Text provided:
#####

Danes in Siam During World War II
December 17, 2006 – by Gregers Møller
During the Second World War, the Danes in Siam were not rounded up and imprisoned by the Japanese along with the British and Dutch foreigners. Because of the German occupation of Denmark on 9 April 1940 and as the Germans were allied with the Japanese, the Danes were considered to be friendly along with the German foreigners in Siam at the time.
This good fortune was used by many members of the Danish colony in Siam to secretly help the other foreigners, who were held prisoners in camps near the Palace, and also later on the prisoners of war in the Japanese PoW camps. The most infamous of these camps were the Kanchanaburi camps where the PoW’s were building the Death Railway to Burma.
Ten years after the war ended, in 1955, one of the Danes, Chrtistian Frederik Schiøpffe wrote a report on what happened during the war seen from a Danish perspective. His purpose was to ensure that the heroism of the Danes would not be forgotten. Ironically, his report was indeed for many years forgotten in the Danish Royal Library until in 2005 it was suddenly found by the amateur historian Peder M. Jørgensen, who was looking for data on Danish persons who over the years have lived in and had an impact on Thailand.
Peder M. Jørgensen forwarded the report, including the result of his own research on the names of the persons mentioned in the report, to Editor Gregers Møller who has made it available to a wider audience on https://scandasia.com/rapport-vedrorende-den-danske-siam-kolonis-forhold-under-den-anden-verdenskrig-fra-9-april-1940-og-indtil-1945/
It is clear from Schiøpffe’s report, that the balancing act by the Danes vis-à-vis the Japanese was extremely dangerous. There was death penalty for trying to help the prisoners of war. The Schiøpffe himself as well as his wife was arrested seven times by the secret Japanese police during the years from 1940 to the liberation in august 1945 and threatened with execution. He believes himself that not least the connection of one Japanese diplomat and several high ranking Siamese saved his life.

#####

Provided data:
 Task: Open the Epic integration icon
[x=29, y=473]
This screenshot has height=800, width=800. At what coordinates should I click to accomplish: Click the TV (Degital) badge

#####

Required work:
Write the next part of the account of the Danes in Siam during World War II, picking up after its final sentence. The lines play no part in what follows.

Task answer:
The most dangerous time for the Danes were towards the end of the war. Especially after Denmark was liberated in 1945 and thus were no longer allies of the Germans and even broke off diplomatic relations with Japan. The Japanese wanted to arrest all the Danes, but could not do this without the cooperation of the Siamese who dragged the arrest out using various technicalities as their excuse.
In August, however, the Danes were finally requested to report themselves to the Lumpini Police station where they were locked up and one by one underwent interrogation.
During those final days of the Japanese occupation, especially one Siamese, His Highness Prince Ajavadis Diskul intervened in favour of the Danes. He personally attended all the interrogations to ensure that they were all conducted according to protocol as the outcome was now a matter of life and death.
But he was not the only friend of the Danes. The Bangkok Police Chief Luang Adun Adun provided every morning the Danes with a transcript of the daily BBC news bulletin which was consequently shared and destroyed. Another Siamese who was always backing the Danes was Luang Raksa Nawes.
A high-ranking Siamese quoted by Schiøpffe said that “We have never forgotten the true friendship of the Danes which was shown so beautifully when practically every single male among the Danes in 1893 … a total of 21 men … were the only foreigners who reported for military duty on the Siamese side in the war against France.”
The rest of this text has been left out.